En este caso, los efectos de un proyecto tan importante, tiene una incidencia en la vida, en el quehacer de los ciudadanos que viven en un sitio cercano a una edificación que se convierte en un pequeña urbe; el cumplimiento de normas reglamentarias, si no se confronta con la naturaleza del proyecto, socava totalmente el sentido de una garantía tan importante como la participación del ciudadano. En este caso es evidente que sí se cumplieron las formalidades de consulta, pero no se alcanzaron los requisitos que aseguren una particiapción ciudadana directa, con consulta, cuestionamientos, información que debe ser dada por las autoridades locales y estatales y no por el grupo interesado en la construcción de un centro comercial de dimensiones significativas. Los derechos constitucionales en su contenido material, requieren una valoración que trascienda una simple encuesta, una débil campaña informativa o la clasificación del proyecto dentro de una categoría que convierte la consulta en un trámite de papel, en una formalidad que nunca puede considerarse como una participación ciudadana protagónica.

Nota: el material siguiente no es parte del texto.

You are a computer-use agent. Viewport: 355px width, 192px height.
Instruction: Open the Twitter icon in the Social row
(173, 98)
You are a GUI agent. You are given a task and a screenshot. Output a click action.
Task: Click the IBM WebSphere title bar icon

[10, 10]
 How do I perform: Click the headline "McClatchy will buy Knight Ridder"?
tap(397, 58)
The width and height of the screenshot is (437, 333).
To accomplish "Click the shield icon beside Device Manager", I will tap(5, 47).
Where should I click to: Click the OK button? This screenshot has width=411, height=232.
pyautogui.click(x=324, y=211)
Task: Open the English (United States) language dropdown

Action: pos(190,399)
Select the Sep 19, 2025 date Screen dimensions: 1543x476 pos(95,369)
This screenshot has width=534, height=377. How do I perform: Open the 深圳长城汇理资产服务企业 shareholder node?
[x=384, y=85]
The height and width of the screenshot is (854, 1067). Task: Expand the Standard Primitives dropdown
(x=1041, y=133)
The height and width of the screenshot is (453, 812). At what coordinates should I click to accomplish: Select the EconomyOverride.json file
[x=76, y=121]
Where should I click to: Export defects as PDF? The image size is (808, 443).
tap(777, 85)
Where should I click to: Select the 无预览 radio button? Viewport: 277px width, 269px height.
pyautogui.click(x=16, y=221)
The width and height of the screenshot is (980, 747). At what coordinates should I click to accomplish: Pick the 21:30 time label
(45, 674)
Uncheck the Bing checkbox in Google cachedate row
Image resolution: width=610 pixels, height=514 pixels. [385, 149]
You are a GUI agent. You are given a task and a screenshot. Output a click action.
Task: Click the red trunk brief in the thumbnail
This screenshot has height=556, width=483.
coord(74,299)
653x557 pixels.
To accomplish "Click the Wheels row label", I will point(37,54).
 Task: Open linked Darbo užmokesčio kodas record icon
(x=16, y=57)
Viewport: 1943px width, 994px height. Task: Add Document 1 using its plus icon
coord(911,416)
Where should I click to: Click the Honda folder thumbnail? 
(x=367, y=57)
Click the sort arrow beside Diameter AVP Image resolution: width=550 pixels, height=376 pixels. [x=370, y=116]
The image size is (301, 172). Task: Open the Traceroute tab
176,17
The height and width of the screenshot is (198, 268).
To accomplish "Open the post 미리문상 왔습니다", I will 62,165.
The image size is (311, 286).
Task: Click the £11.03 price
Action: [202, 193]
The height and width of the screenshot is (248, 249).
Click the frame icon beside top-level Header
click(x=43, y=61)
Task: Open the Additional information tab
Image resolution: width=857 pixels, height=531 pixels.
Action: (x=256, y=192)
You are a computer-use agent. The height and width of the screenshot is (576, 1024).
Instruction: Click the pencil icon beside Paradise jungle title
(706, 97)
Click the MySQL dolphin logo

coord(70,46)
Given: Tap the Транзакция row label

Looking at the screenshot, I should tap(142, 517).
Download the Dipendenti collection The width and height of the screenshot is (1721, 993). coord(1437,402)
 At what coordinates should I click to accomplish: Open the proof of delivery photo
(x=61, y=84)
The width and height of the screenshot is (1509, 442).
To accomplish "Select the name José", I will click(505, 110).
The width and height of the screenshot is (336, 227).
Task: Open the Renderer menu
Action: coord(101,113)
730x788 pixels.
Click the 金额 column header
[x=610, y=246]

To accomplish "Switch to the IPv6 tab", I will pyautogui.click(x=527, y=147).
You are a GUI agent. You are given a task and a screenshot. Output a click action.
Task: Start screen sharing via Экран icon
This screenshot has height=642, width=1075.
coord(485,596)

La edficiación de megacentros comerciales, exige una participación ciudadana que sea acorde con la envergadura y alcance de un proyecto tan importante. No se desconoce la relevancia de la inversión privada, pero también lo es la participación ciudadana, especialmente la de aquellos cuya rutina diaria será transformada por una edificación que tendrá un gan impacto vial, urbano y ambiental. En este asunto, la participación ciudadana se convierte en una formalidad, se convierte en un ritualismo, en la que se hace una campaña de divulgación y una consulta a través de una encuesta, pero estas acciones no puede considerarse como una participación ciudadana; bajo estos supuestos impera la pasividad absoluta para el habitante, un mecanismo que no es participativo, sino una simple información en que la consulta no es más que una notificación en la que no se asume que la opinión ciudadana tendrá alguna relevancia.
Con el agravante, que toda la consulta depende de los gestores del proyecto constructivo, en cuyo caso, no existe ningún elemento de juicio que garantice una perspectiva independiente sobre los efectos y relevancia del proyecto. Como en otros casos, si es por denominaciones, pues se puede admitir que ha existido participación ciudadana, pero sólo es una formalidad que no alcanza lo que sería, dada la naturaleza del proyecto constructivo, una participación ciudadana constitucionalmente satisfactoria. La consulta a los habitantes es algo más que una divulgación o una encuesta de opinión. En este caso, se cumplió la formalidad, pero siguen abiertos los interrogantes sobre lo que debe ser una auténtica participación de los habitantes.